We have never yet found a developing world business that was not engaged in product-led selling.  This is an approach to selling in which salespeople greet any show of interest with a lecture about product features and benefits.  Nearly everybody appears to think this is what selling is! It is probably the greatest mistake made in selling anywhere, but, in the developing world, it truly reaches epic proportions.

Each manager’s team size is too large!

Salespeople require individual attention and support. You cannot manage people in groups or treat everyone the same and expect high performance. The larger a manager’s team, the greater the odds of mediocrity and failure.  And sales failure in the developing world equates to people in need not receiving the help they deserve.

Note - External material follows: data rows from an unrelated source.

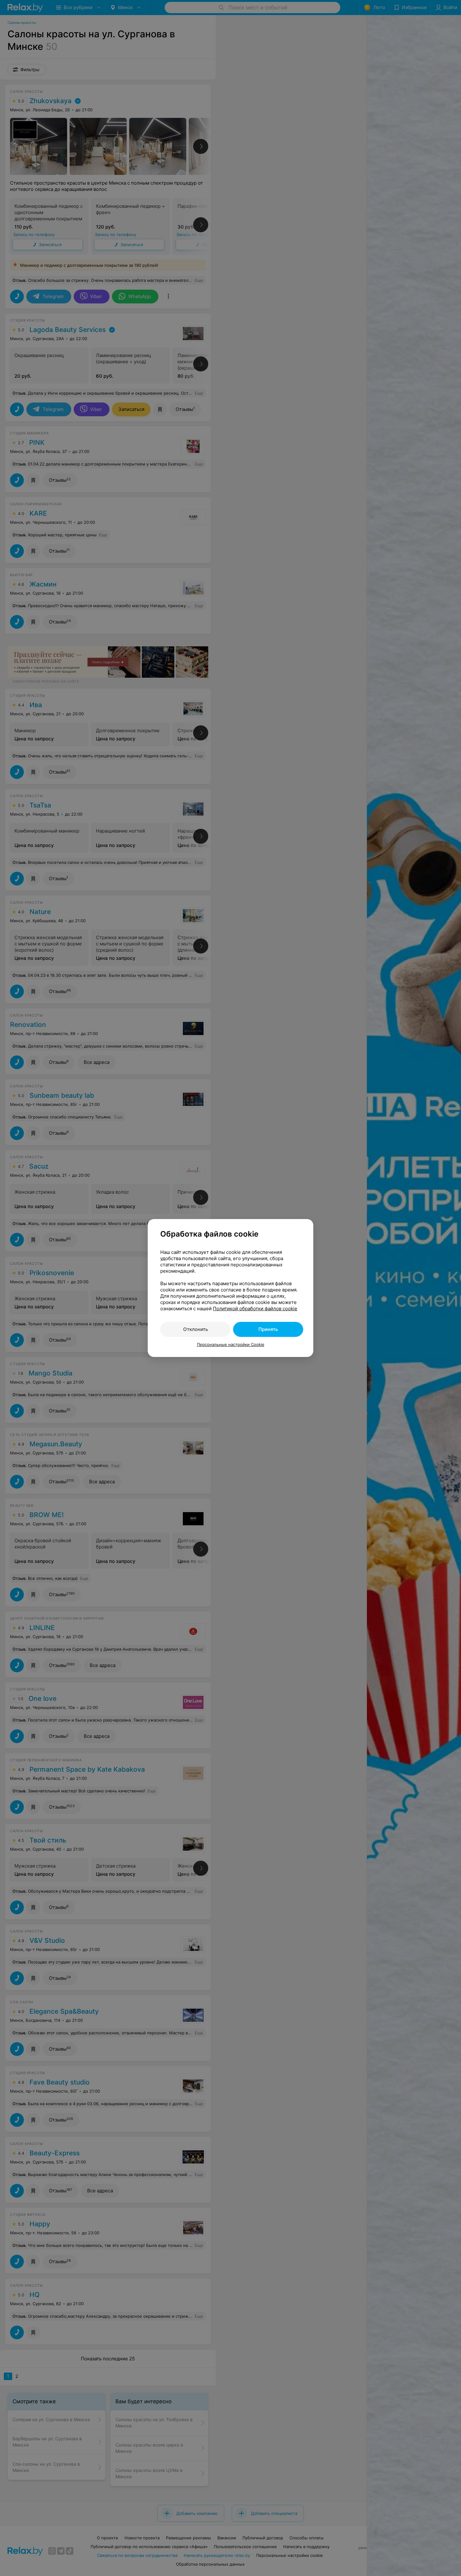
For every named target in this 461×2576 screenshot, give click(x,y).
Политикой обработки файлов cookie (255, 1309)
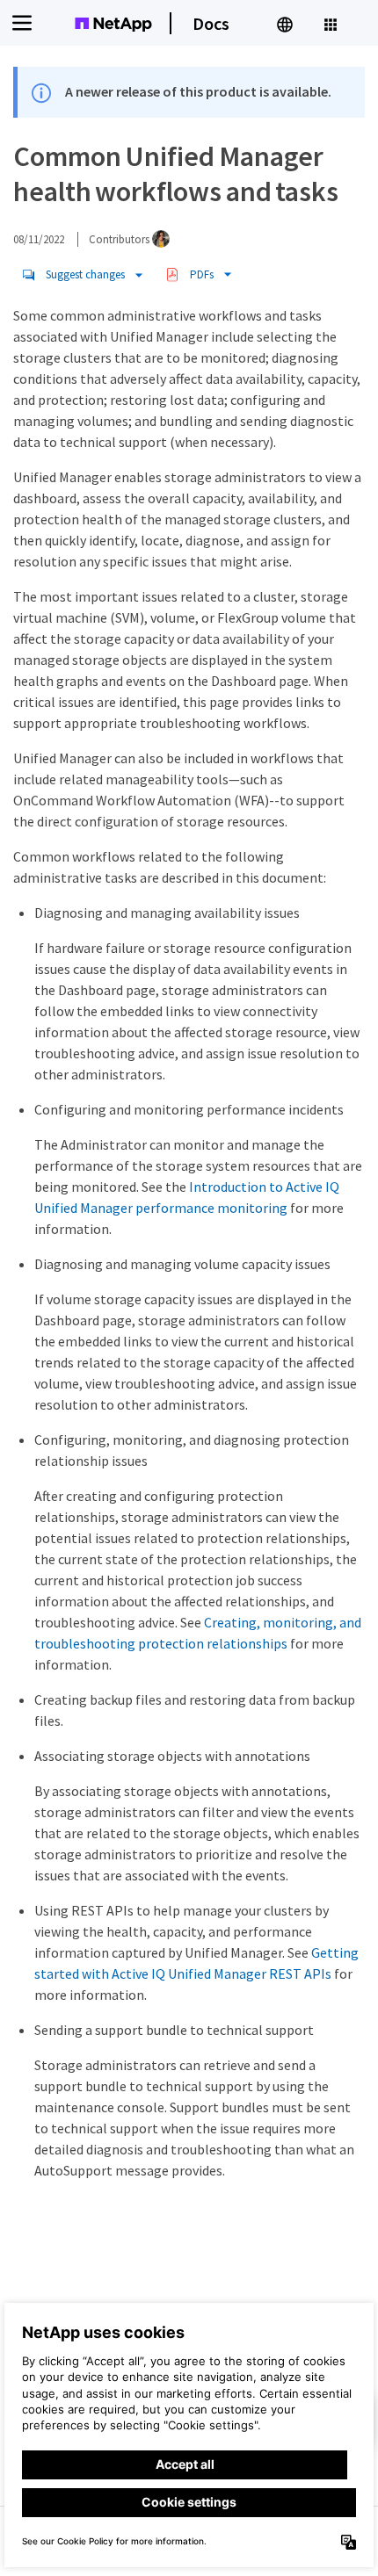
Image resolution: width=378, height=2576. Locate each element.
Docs (211, 23)
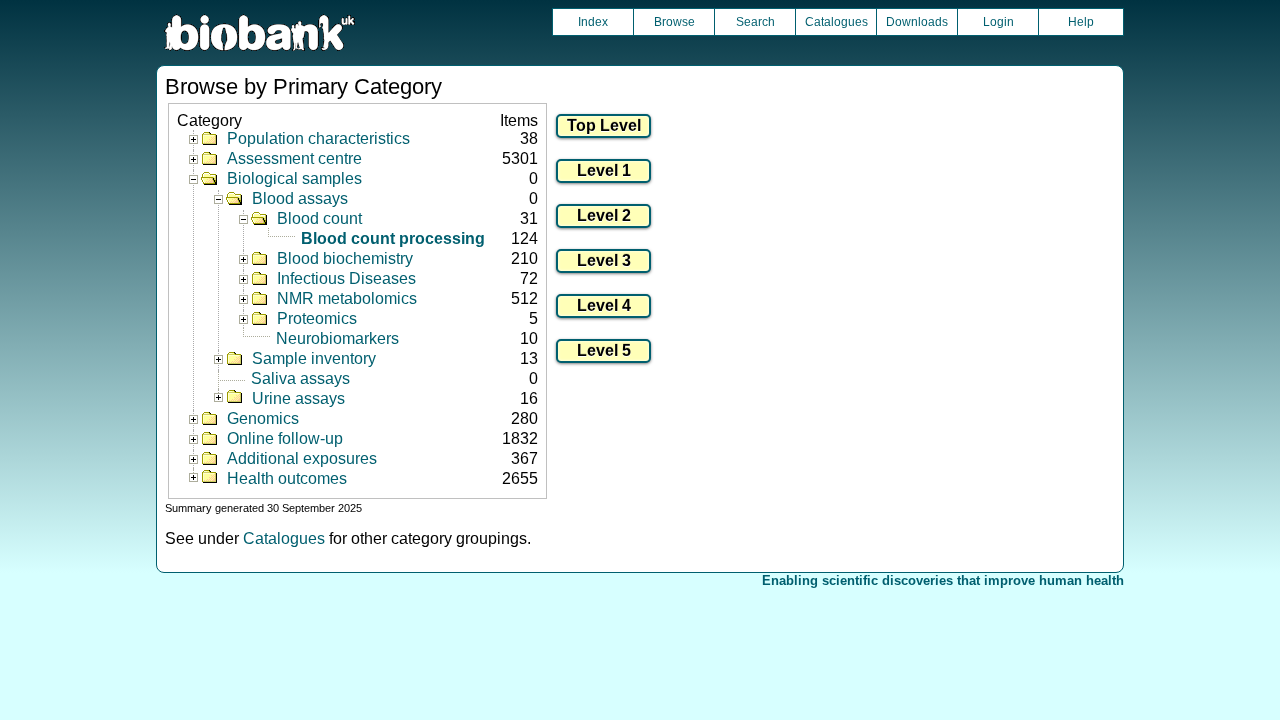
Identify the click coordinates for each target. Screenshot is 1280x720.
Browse (674, 22)
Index (593, 22)
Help (1081, 22)
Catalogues (836, 22)
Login (998, 22)
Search (755, 22)
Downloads (917, 22)
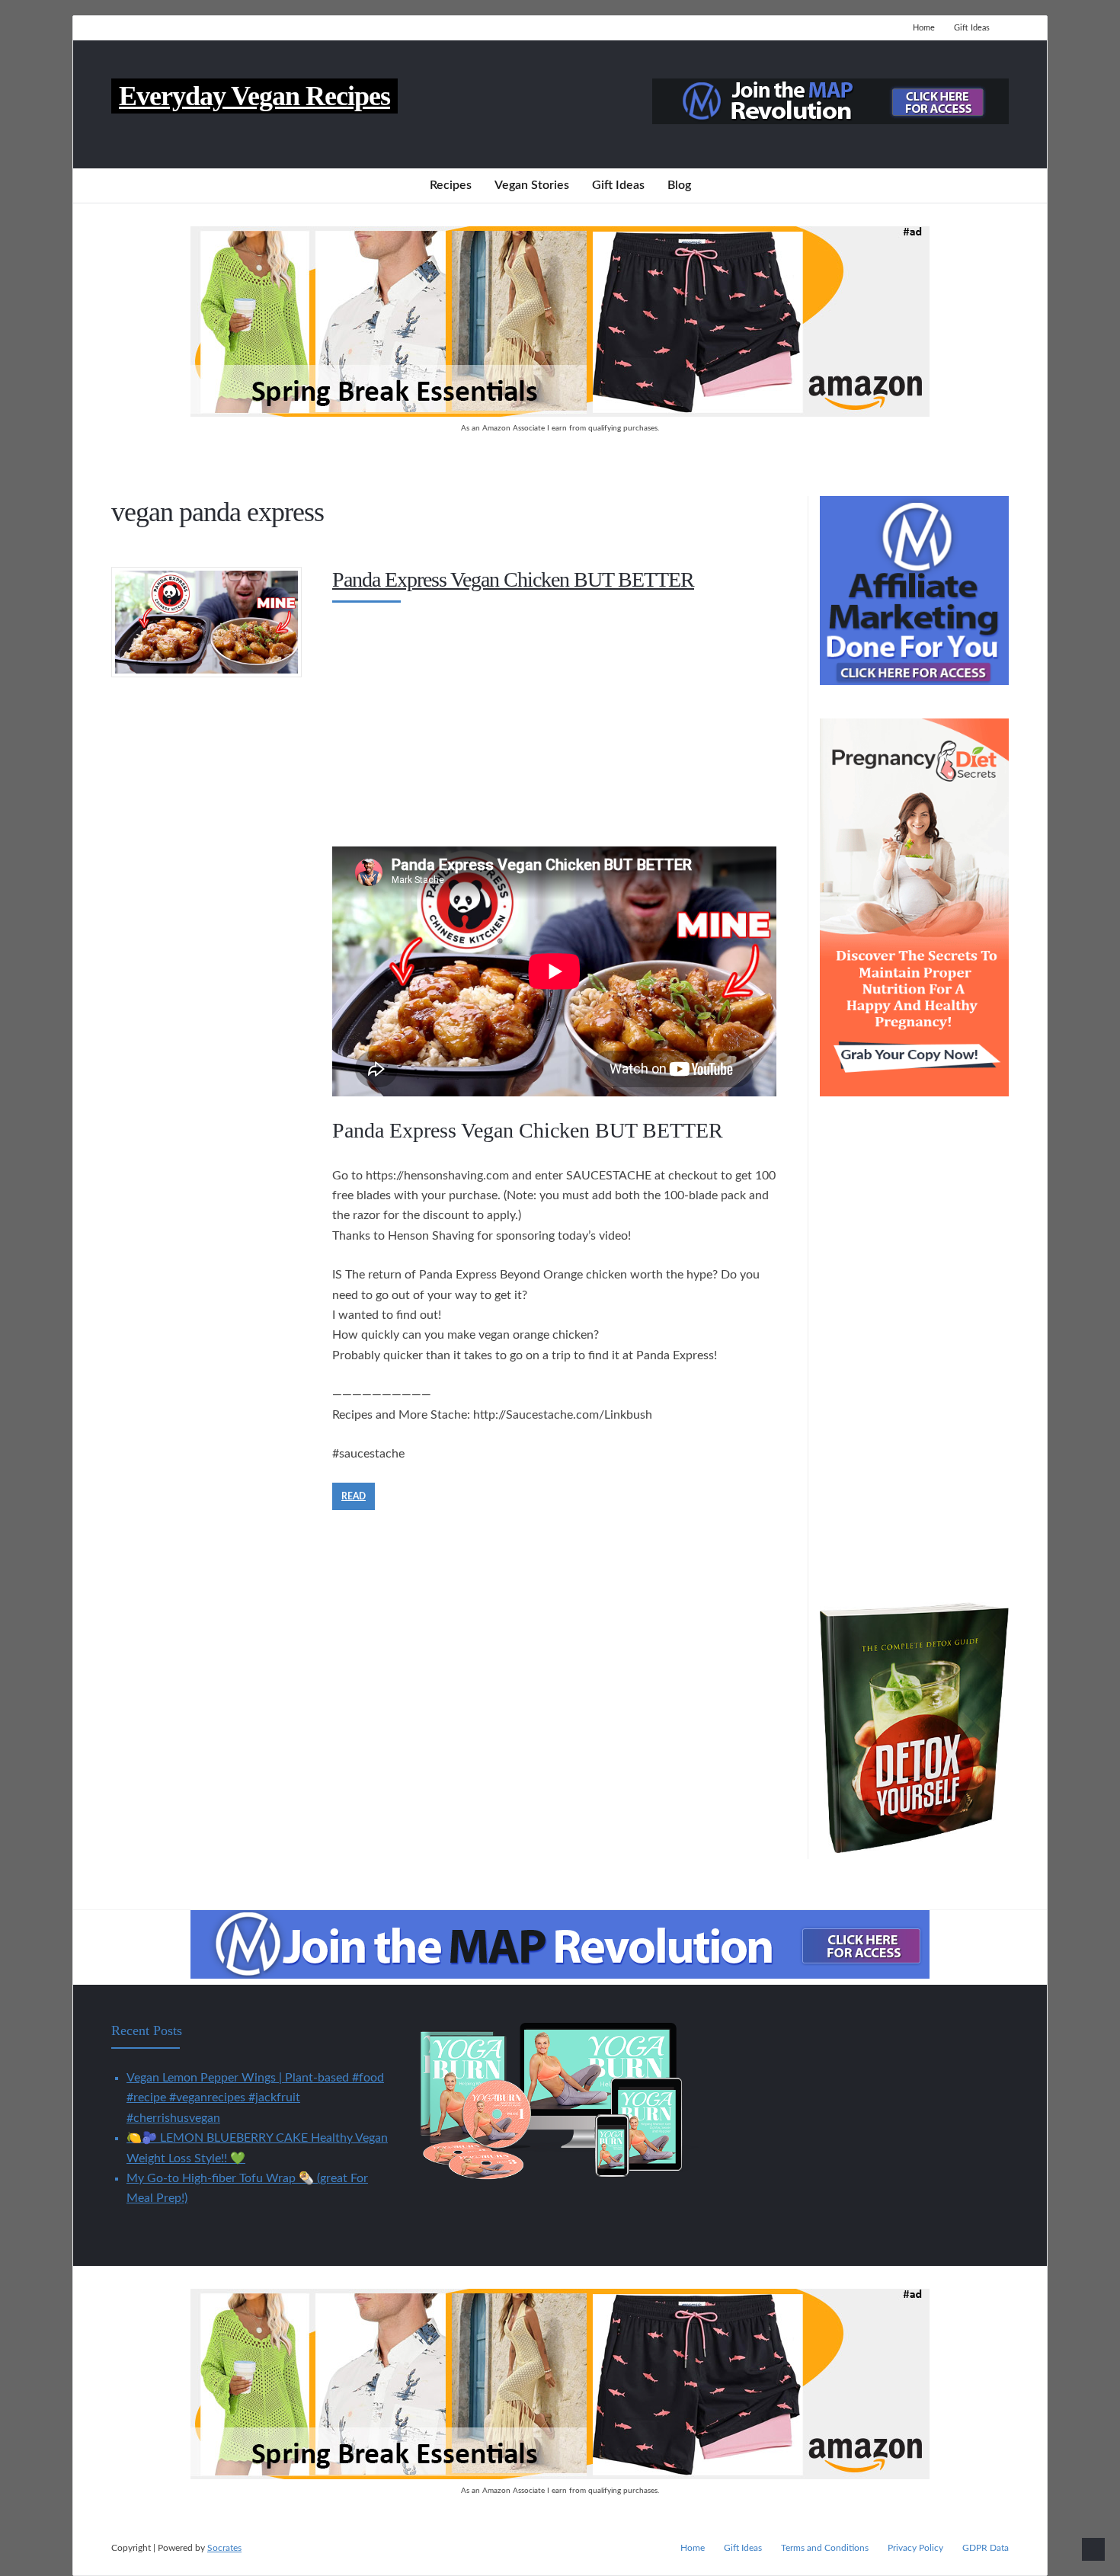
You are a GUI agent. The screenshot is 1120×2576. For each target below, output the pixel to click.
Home (924, 28)
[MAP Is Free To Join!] (830, 120)
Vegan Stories (531, 185)
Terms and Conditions (825, 2547)
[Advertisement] (554, 720)
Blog (679, 185)
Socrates (224, 2547)
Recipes (451, 185)
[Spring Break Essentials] (560, 413)
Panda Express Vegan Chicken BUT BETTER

Inadequate and even offensive compensation.

If a social enterprise is run by people who have not made a living by selling, the organization invariably tends to undervalue the very hard work that it takes to sell, day after day, and to keep knocking on doors.  They pay too little and are disappointed when people fail to give the commitment needed to succeed.  People quit, leaders are disappointed, and nothing changes. A low-paying commission structure will win you workers who can’t find any other job, or who have multiple jobs, but it won’t attract and retain the people who can really help you succeed.

Lack of visible and attractive career paths.

Without vision, the people perish.   Your salespeople – both prospective and current – need a visible path into your organization that is attractive and that promises enough compensation that they will commit to your mission and its requirements.  People hang onto several jobs to ensure that they will have income.  If you can show them that there’s a ladder to climb, and rewards to attain, you will secure the commitment of time and energy that it takes to build a successful sales force.

Excess sensitivity to local culture.

Ex-pats understandably fear imposing Western culture over local practices. Certainly, it’s important to respect the country you’re in and be sensitive to cultural practices. But we find many organizations compromising sensible strategies and effective practices in the name of cultural sensitivity. Perhaps you’ve found that aspects of the local culture are hindering your business success. How can you solve this without “Westernizing” your employees or customers?

Believing that poor people don’t have money to buy your products.

We saved this one for last, because it’s the big one. The myth that poor people don’t have enough money to buy products causes well-intentioned groups to make really bad decisions on sales strategy. They spend inordinate amounts of time and effort creating consumer financing, subsidizing sales, and offering discounts or buy-now-pay-later options. Such schemes often create more problems than they solve.


These are the top problems we encounter in working with social enterprises in the developing world.